Bug 1386808

Summary: OSP10 - galera can fail to bootstrap
Product: Red Hat OpenStack Reporter: Michele Baldessari <michele>
Component: puppet-tripleoAssignee: RHOS Maint <rhos-maint>
Status: CLOSED ERRATA QA Contact: Marian Krcmarik <mkrcmari>
Severity: urgent Docs Contact:
Priority: urgent    
Version: 10.0 (Newton)CC: dciabrin, jjoyce, jschluet, mburns, oblaut, rhos-flags, scohen, slinaber, tvignaud
Target Milestone: rcKeywords: Triaged
Target Release: 10.0 (Newton)Flags: scohen: needinfo+
Hardware: All   
OS: All   
Whiteboard:
Fixed In Version: puppet-tripleo-5.3.0-1.el7ost Doc Type: If docs needed, set a value
Doc Text:
Story Points: ---
Clone Of: Environment:
Last Closed: 2016-12-14 16:22:54 UTC Type: Bug
Regression: --- Mount Type: ---
Documentation: --- CRM:
Verified Versions: Category: ---
oVirt Team: --- RHEL 7.3 requirements from Atomic Host:
Cloudforms Team: --- Target Upstream Version:

Description Michele Baldessari 2016-10-19 16:23:19 UTC
Description of problem:
In puppet-tripleo-5.2.0-2.el7ost.noarch we are missing the following patch:
commit 39d88a49bf83a7a3437edc82f42986596356d331
Author: Juan Antonio Osorio Robles <jaosorior>
Date:   Wed Oct 5 10:48:32 2016 +0300

    Enable usage of "short names" for Galera cluster
    
    We're not able to use FQDNs yet, so to work around this, we give
    precedence to a "short name" list we'll get from t-h-t.
    
    Change-Id: I4ef7786474c229d5212a0deb2ca02ee992b030d8
    Related-Bug: #1628521

diff --git a/manifests/profile/pacemaker/database/mysql.pp b/manifests/profile/pacemaker/database/mysql.pp
index 0169e1600a3b..7464854ee608 100644
--- a/manifests/profile/pacemaker/database/mysql.pp
+++ b/manifests/profile/pacemaker/database/mysql.pp
@@ -45,7 +45,12 @@ class tripleo::profile::pacemaker::database::mysql (
 
   # use only mysql_node_names when we land a patch in t-h-t that
   # switches to autogenerating these values from composable services
-  $galera_node_names_lookup = hiera('mysql_node_names', hiera('galera_node_names', $::hostname))
+  # The galera node names need to match the pacemaker node names... so if we
+  # want to use FQDNs for this, the cluster will not finish bootstrapping,
+  # since all the nodes will be marked as slaves.

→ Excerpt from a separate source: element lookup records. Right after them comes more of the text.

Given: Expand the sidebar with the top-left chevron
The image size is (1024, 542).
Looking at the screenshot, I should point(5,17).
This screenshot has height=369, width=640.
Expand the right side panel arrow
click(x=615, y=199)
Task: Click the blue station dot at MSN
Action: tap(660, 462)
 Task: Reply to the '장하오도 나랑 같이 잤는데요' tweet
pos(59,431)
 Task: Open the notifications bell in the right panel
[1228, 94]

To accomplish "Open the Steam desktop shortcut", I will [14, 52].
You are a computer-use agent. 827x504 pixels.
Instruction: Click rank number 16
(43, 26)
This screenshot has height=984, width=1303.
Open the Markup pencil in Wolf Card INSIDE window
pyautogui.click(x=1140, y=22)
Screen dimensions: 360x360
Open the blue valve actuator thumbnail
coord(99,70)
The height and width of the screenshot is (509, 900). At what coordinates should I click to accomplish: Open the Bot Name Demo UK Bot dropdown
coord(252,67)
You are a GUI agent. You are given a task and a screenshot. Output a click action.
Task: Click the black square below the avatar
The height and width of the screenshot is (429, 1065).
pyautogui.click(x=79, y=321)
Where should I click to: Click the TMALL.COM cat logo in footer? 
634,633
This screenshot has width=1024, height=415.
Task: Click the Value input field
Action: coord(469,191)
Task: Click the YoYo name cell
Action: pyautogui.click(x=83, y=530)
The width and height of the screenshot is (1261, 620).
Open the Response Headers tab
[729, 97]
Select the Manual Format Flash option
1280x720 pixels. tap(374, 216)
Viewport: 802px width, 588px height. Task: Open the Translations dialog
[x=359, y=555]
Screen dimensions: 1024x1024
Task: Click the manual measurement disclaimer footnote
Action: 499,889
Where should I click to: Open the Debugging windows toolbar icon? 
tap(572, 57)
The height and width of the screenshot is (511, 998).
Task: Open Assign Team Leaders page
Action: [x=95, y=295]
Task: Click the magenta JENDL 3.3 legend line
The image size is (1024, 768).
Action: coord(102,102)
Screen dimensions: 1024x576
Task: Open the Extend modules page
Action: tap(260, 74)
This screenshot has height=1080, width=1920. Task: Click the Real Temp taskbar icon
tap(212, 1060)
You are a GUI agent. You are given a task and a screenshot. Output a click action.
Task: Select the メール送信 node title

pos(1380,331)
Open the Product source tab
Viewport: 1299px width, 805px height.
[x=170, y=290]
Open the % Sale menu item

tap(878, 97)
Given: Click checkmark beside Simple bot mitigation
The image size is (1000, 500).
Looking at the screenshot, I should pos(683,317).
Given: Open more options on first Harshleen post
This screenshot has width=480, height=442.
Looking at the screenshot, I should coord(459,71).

For now, we'll stick to the
+  # short name which is already registered in pacemaker until we get around
+  # this issue.
+  $galera_node_names_lookup = hiera('mysql_short_node_names', hiera('mysql_node_names', $::hostname))
   if is_array($galera_node_names_lookup) {
     $galera_nodes = downcase(join($galera_node_names_lookup, ','))
   } else {

The symptoms are that the galera db will not come up correctly:
Notice: /Stage[main]/Glance::Deps/Anchor[glance::db::end]: Dependency Exec[galera-ready] has failures: true
Notice: /Stage[main]/Glance::Deps/Anchor[glance::dbsync::begin]: Dependency Exec[galera-ready] has failures: true
Notice: /Stage[main]/Glance::Deps/Anchor[glance::dbsync::end]: Dependency Exec[galera-ready] has failures: true
Notice: /Stage[main]/Glance::Deps/Anchor[glance::service::begin]: Dependency Exec[galera-ready] has failures: true
Notice: /Firewall[998 log all]: Dependency Exec[galera-ready] has failures: true
Notice: /Firewall[999 drop all]: Dependency Exec[galera-ready] has failures: true


The reason for this is that the names passed to the galera resource agents are not the hostnames:
Oct 18 03:11:21 localhost galera(galera)[20794]: ERROR: MySQL is not running
Oct 18 03:11:21 localhost galera(galera)[20794]: INFO: Waiting on node <overcloud-controller01.internalapi.localdomain> to report database status before Master instances can start.
Oct 18 03:11:21 localhost galera(galera)[20794]: INFO: Waiting on node <overcloud-controller02.internalapi.localdomain> to report database status before Master instances can start.
Oct 18 03:11:21 localhost galera(galera)[20794]: INFO: Waiting on node <overcloud-controller03.internalapi.localdomain> to report database status before Master instances can start.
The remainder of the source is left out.